Elias was spared this and survived the treatment and the one-week stay in the pediatric clinic at the UKHD well: "He tolerated the treatment well," says Dr. Ziegler happily.


At the Heidelberg Metabolic Center, samples from more than 140,000 newborns from Baden-Wuerttemberg, Rhineland-Palatinate, North-Rhine Westphalia and Saarland

Normal life is possible

"Without therapy, Elias would be struggling with limitations by now and his life expectancy would be limited. Since his genetic defect was detected and treated at a very early stage, he has the prospect of a normal life," says Dr. Andreas Ziegler.

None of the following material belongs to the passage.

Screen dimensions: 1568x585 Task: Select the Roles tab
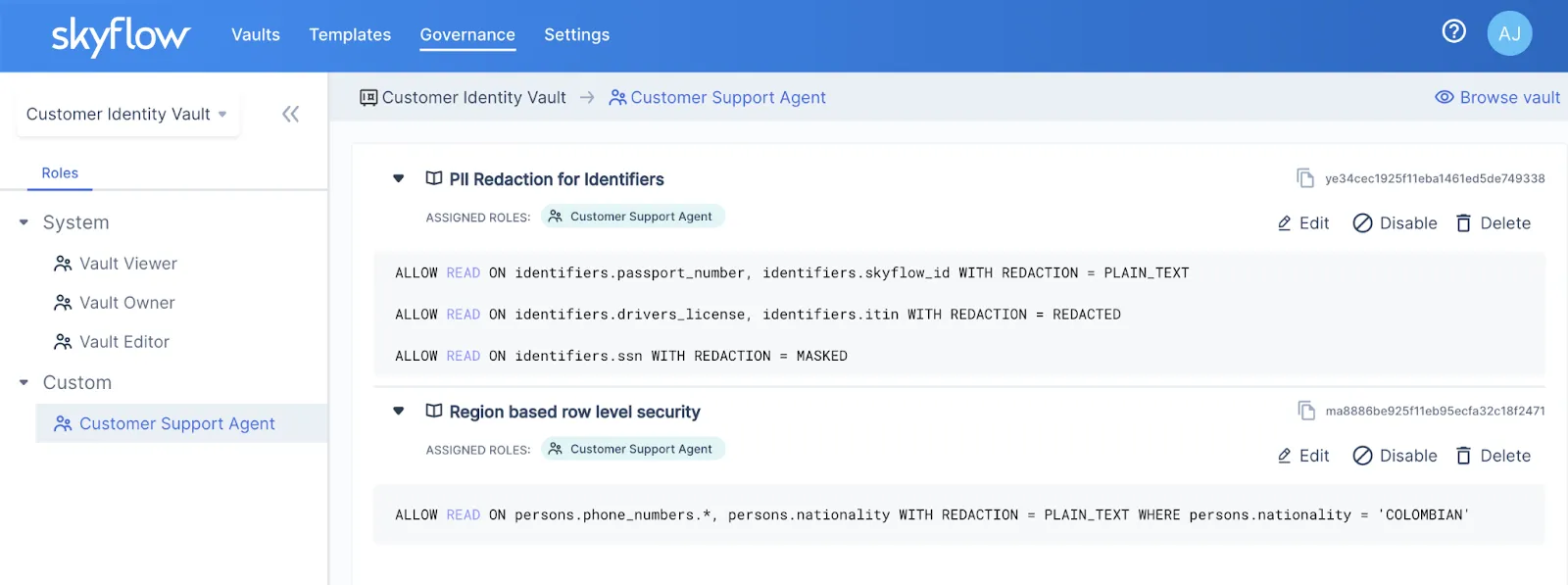(x=60, y=173)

Elias is doing splendidly. Dr. Ziegler and Elias' parents are pleased with his development. He is examined every four months in Heidelberg to better understand the long-term course of the therapy, because he is the first child with SMA who did not show any symptoms of SMA at the time of gene therapy.

"Every little progress and positive development we celebrate," the parents say. "We are very grateful and happy that the disease was detected and treated so early."


At Heidelberg University Hospital, intensive research will continue in the future in the secondary prevention of childhood diseases …

… by including more pilot diseases in newborn screening and treating them early and efficiently with novel drugs.

The research continues

With financial support from the Dietmar Hopp Foundation, the inclusion of additional target diseases in newborn screening is being evaluated. The foundation also supports the establishment of a professional infrastructure for clinical research in childhood and adolescence at the UKHD in the form of the so-called pediatric clinical pharmacological study center (paedKliPS), which is being set up together with the Department of Clinical Pharmacology and Pharmacoepidemiology at the campus.

In another pioneering health care research project, the Center for Pediatrics and Adolescent Medicine and Medical Clinic V, the Department of Oncology and Hematology, will work together from Heidelberg to create innovative structures for the use of so-called advanced therapy medicinal products, or ATMPs, in Germany, a project that will receive a total of 13.6 million euros in funding over the next few years from the Innovation Fund of the statutory health insurance funds.